Je file maintenant vers la voie rapide que je rejoins en quelques minutes. Le paysage s’étire. J’ai reconnu mon itinéraire, la ponctualité fait partie de ma fonction et il est hors de question que je me perde. Ce soir, ma mission m’amène à Langon. Une soixantaine de kilomètres à parcourir, une formalité. La route est déserte et mon esprit s’évade facilement : mon petit neveu est là, avec l’image d’un lit trop grand pour lui. Tout est blanc autour, les murs, les portes, le plafond, les machines. Je le chasse aussitôt de mes pensées et le cercueil de son père remplace la vision du fils. Il y avait peu de monde à ses obsèques. Des inconnus, aucun visage familier qui serait remonté des temps anciens, celui où nous étions encore proches. Personne ne m’a demandé qui j’étais. Il y eut bien deux ou trois conversations à voix basse à mon encontre, mais rien qui puisse me donner envie de comprendre pourquoi j’étais ici, à enterrer un frère. De sa vie, je ne sais rien. Elle m’est étrangère et à vrai dire, elle m’importe peu. La seule trace qu’il a laissée se débat entre la vie et la mort dans un hôpital de La Rochelle. Je n’en connais pas plus. Aucune attache ne me relie à eux, ni aucune obligation. Je n’ai pas vu de veuve éplorée ni d’amis inconsolables. Le curé a été sobre, la cérémonie minimaliste, manifestement mon frère n’était pas un familier des lieux de culte. Personne n’a pris la parole pour nous laisser croire que le défunt était un homme extraordinaire. Il a été enterré avec efficacité. À peine le cercueil avait-il été posé au fond de la tombe que trois ou quatre personnes lui jetaient une poignée de terre, pas plus. Puis ils sont partis, visiblement peu attristés, accaparés par d’autres occupations. Les employés des pompes funèbres ont plié leur matériel et déjà les fossoyeurs rebouchaient le trou. J’ai improvisé un signe de croix et mis les mains dans mes poches. Constatant que personne ne me regardait, j’ai quitté le cimetière rapidement, presque honteux, mais soulagé.

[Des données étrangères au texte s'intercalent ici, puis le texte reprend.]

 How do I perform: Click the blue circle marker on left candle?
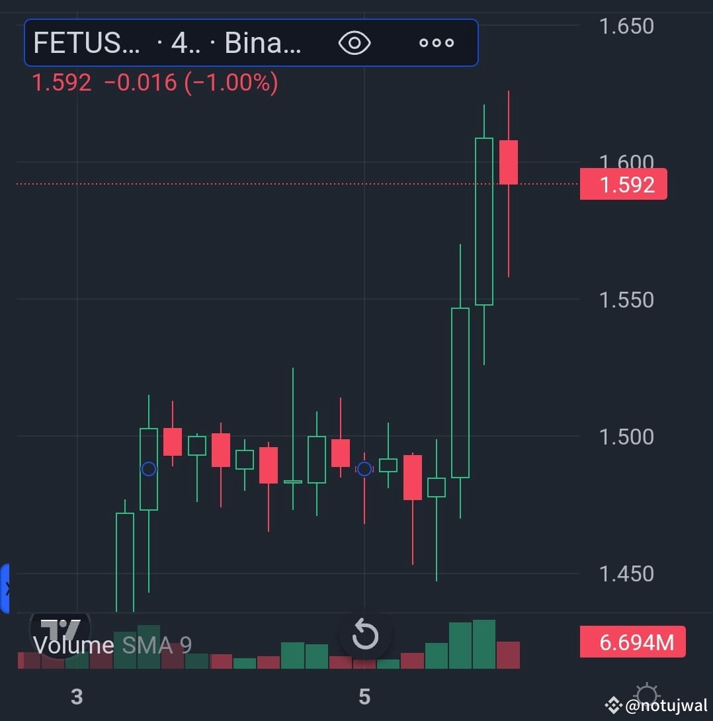click(x=148, y=469)
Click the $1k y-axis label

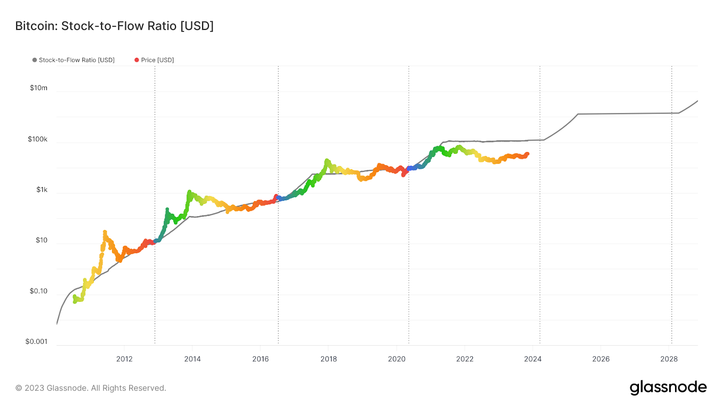[x=42, y=190]
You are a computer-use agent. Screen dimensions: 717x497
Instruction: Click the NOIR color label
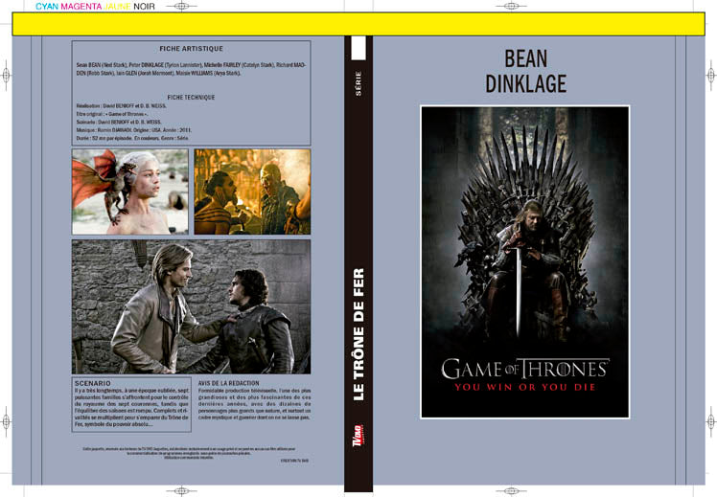(x=144, y=7)
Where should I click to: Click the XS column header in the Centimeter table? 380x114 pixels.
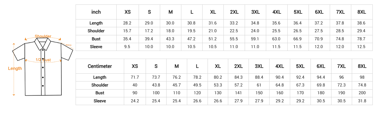coord(135,66)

La campagne girondine semble s’affoler autour de ma voiture. Je réduis ma vitesse, soucieux de respecter le Code de la route. Un jour, mon patron m’avait hurlé une de ses vérités :

— Si jamais tu te fais gauler sur la route, je te vire.

Abandonnant la dépouille de mon frère au fond de son trou, je repense alors à la suite de la première rencontre avec mon employeur. Ce soir-là, il m’avait laissé devant chez moi, avec un ultimatum irréalisable. Il m’était impossible, en trois jours, de réunir les huit mille euros que je lui devais. Le petit bonhomme, sans un regard de plus, était remonté dans sa Bentley. L’individu qui l’accompagnait s’était approché, m’avait tendu une carte de visite et avait conclu, avant de rejoindre à son tour la voiture :

— Si par malheur vous n’avez pas l’argent, appelez ce numéro.

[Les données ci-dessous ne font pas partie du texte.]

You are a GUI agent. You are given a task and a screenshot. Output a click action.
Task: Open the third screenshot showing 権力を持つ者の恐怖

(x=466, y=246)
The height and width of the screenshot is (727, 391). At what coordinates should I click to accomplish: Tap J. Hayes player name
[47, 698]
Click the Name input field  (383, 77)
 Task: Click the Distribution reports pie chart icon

Ces huit mille euros, j’avais mis quatre jours à les perdre sous le regard bienveillant du responsable du tripot que je fréquentais alors. J’ai appris par son intermédiaire qu’un homme haut placé et à forte influence, selon ses dires, avait racheté ma créance. Cette déconvenue et ce retournement de situation avaient eu le mérite de soigner, pour un temps hélas, mes envies de jeux. Puis, le soir de cette visite impromptue était arrivé.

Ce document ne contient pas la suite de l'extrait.